───── Document segment

William Henry Shelton, Discovery of Nat Turner. c. 1831–76.Negro Head Road was originally the colonial stage road that ran from Point Peter in New Hanover County to Duplin County. It began at the junction of the Cape Fear River and the Northeast Cape Fear River, just opposite the city of Wilmington. It followed the west side of the Northeast Cape Fear, through present-day Pender County, and into Duplin County. Point Peter was also known as Negro Head Point as early as 1760.

Shortly after the Nat Turner Rebellion in Southampton County, Va., in August 1831, a similar revolt of enslaved people was suspected in southeastern North Carolina. In Duplin County an enslaved man called Dave, who belonged to Sheriff Thomas K. Morrisey, was tortured until he confessed to being a ringleader of a planned revolt of enslaved people. A report issued by the Duplin justices of the peace on 13 Sept. 1831 claimed that Dave and his coconspirators planned to march to Wilmington, killing white landowners on the way. In Wilmington they planned to rendezvous with an armed force of 2,000 more free and enslaved black people. Fearful whites reacted by seizing Dave and his alleged accomplice Jim. The sheriff ordered the heads of freedom-seeking enslaved people to be mounted on pikes. The two men were killed and their heads stuck on poles as a warning to other enslaved people. Other methods of violence were used by white authorities towards enslaved Black people, such as one enslaved person being burned at the stake. 

In Wilmington, 15 Black people were arrested. The 6 who were tried and convicted were killed; they were beheaded by the authorities and their heads were impaled on poles at several entrances to the city. One was placed at Point Peter at the beginning of Negro Head Road. As late as 1940, the WPA Guide to North Carolina referred to U.S. 117 as "Negro Head Road."

Reference:

Charles Edward Morris, "Panic and Reprisal: Reaction in North Carolina to the Nat Turner Insurrection, 1831," NCHR 62 (January 1985).

──────────
───── Records provided

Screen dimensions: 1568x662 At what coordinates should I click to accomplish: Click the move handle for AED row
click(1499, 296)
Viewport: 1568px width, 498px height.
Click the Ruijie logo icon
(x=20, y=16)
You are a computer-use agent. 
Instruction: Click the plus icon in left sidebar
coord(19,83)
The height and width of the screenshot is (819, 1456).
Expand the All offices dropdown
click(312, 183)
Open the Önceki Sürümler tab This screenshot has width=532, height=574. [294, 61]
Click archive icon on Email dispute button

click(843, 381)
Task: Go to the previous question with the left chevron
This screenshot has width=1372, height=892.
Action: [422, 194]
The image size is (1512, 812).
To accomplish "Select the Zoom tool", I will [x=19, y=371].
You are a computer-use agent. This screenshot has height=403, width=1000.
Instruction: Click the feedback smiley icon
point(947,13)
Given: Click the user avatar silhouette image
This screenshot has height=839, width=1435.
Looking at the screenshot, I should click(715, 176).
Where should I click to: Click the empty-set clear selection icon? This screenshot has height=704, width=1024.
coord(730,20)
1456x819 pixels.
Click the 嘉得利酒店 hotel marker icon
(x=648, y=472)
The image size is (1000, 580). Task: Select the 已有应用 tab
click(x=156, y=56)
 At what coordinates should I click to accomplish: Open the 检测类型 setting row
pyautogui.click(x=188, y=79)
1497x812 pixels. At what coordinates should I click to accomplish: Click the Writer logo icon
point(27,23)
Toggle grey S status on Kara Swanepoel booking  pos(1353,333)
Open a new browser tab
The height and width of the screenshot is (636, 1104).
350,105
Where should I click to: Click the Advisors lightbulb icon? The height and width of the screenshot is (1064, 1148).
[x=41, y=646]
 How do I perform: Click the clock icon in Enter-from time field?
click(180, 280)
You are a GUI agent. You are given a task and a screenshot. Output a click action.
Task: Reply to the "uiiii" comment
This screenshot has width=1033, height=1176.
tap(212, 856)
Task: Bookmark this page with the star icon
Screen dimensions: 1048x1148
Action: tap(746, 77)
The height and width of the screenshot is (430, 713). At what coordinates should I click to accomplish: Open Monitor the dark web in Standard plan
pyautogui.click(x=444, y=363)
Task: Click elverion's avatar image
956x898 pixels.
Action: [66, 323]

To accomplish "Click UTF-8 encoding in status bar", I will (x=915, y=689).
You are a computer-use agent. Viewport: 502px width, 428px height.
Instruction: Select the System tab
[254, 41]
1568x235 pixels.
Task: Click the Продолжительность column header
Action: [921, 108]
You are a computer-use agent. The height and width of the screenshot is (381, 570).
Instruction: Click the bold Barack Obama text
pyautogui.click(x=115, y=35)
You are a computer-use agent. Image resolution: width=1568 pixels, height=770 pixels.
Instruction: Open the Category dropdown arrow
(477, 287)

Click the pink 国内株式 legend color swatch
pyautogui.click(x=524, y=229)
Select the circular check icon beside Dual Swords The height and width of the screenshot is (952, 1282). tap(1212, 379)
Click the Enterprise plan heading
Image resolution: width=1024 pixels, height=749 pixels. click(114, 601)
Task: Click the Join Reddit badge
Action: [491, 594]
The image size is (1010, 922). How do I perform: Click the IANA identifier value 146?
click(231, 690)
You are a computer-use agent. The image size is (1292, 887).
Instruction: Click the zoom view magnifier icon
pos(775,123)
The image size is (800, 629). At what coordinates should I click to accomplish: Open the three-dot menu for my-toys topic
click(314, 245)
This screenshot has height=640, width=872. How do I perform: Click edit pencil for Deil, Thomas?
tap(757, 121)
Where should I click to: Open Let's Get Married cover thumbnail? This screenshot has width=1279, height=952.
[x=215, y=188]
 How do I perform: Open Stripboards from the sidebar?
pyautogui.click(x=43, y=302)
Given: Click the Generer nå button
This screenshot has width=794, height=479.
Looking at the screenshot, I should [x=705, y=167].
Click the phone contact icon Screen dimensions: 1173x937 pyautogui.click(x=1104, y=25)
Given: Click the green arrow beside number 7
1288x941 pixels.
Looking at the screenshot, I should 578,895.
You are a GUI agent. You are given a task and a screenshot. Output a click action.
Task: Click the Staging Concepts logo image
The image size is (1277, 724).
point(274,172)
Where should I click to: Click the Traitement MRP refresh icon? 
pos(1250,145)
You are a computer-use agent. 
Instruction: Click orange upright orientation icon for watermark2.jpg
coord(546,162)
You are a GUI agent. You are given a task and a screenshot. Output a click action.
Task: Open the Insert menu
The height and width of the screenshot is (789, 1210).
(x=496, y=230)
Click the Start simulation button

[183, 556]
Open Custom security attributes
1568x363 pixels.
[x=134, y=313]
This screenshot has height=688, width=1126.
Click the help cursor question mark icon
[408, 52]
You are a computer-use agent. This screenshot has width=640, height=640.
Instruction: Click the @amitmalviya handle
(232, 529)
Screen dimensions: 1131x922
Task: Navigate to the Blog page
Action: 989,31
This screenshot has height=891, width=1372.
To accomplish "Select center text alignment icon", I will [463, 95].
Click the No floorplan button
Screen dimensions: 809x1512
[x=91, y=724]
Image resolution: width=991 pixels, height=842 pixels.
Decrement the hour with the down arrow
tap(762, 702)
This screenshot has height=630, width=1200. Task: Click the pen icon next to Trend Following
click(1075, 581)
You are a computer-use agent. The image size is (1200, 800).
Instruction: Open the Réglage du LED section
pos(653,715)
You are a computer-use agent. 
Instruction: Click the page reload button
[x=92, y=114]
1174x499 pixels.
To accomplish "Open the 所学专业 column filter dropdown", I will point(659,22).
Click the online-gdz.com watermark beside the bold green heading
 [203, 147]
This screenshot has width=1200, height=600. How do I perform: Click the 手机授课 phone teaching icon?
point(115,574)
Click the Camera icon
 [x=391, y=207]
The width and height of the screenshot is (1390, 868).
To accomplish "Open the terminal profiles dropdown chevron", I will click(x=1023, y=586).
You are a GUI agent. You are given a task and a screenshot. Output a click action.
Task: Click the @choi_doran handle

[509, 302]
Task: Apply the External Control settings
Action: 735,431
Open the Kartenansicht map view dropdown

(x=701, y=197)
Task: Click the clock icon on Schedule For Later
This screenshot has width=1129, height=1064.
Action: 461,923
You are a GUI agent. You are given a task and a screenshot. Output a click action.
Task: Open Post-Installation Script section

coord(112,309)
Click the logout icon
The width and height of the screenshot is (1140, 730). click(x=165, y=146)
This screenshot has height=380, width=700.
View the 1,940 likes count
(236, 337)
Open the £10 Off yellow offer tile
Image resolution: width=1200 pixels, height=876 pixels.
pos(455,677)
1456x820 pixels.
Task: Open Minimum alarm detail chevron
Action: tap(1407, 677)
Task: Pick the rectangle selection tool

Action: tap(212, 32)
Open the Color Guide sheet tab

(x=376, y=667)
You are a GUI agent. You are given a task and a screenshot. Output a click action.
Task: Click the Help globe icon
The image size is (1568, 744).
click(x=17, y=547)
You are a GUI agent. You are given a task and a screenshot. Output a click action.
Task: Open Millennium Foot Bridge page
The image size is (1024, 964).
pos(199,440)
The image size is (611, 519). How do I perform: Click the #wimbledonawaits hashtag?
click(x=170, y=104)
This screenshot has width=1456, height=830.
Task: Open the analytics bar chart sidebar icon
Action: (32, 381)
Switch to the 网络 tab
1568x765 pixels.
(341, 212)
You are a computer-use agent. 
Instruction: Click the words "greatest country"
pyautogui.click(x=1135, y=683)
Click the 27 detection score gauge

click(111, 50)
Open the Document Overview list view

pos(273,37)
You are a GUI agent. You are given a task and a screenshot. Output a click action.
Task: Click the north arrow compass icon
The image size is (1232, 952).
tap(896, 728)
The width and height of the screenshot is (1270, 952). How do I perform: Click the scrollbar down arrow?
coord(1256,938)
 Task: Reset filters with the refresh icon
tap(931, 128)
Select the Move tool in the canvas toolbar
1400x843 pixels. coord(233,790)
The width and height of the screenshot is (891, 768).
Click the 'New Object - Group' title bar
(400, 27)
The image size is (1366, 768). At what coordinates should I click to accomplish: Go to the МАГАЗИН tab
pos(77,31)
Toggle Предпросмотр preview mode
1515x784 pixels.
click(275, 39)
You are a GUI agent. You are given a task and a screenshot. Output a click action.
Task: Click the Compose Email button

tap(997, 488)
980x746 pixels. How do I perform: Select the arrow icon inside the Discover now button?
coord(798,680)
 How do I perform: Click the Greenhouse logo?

──────────

**What is expected**
Could you write out the whole Negro Head Road text above, word for word?

**Exercise solution**
William Henry Shelton, Discovery of Nat Turner. c. 1831–76.Negro Head Road was originally the colonial stage road that ran from Point Peter in New Hanover County to Duplin County. It began at the junction of the Cape Fear River and the Northeast Cape Fear River, just opposite the city of Wilmington. It followed the west side of the Northeast Cape Fear, through present-day Pender County, and into Duplin County. Point Peter was also known as Negro Head Point as early as 1760.

Shortly after the Nat Turner Rebellion in Southampton County, Va., in August 1831, a similar revolt of enslaved people was suspected in southeastern North Carolina. In Duplin County an enslaved man called Dave, who belonged to Sheriff Thomas K. Morrisey, was tortured until he confessed to being a ringleader of a planned revolt of enslaved people. A report issued by the Duplin justices of the peace on 13 Sept. 1831 claimed that Dave and his coconspirators planned to march to Wilmington, killing white landowners on the way. In Wilmington they planned to rendezvous with an armed force of 2,000 more free and enslaved black people. Fearful whites reacted by seizing Dave and his alleged accomplice Jim. The sheriff ordered the heads of freedom-seeking enslaved people to be mounted on pikes. The two men were killed and their heads stuck on poles as a warning to other enslaved people. Other methods of violence were used by white authorities towards enslaved Black people, such as one enslaved person being burned at the stake. 

In Wilmington, 15 Black people were arrested. The 6 who were tried and convicted were killed; they were beheaded by the authorities and their heads were impaled on poles at several entrances to the city. One was placed at Point Peter at the beginning of Negro Head Road. As late as 1940, the WPA Guide to North Carolina referred to U.S. 117 as "Negro Head Road."

Reference:

Charles Edward Morris, "Panic and Reprisal: Reaction in North Carolina to the Nat Turner Insurrection, 1831," NCHR 62 (January 1985).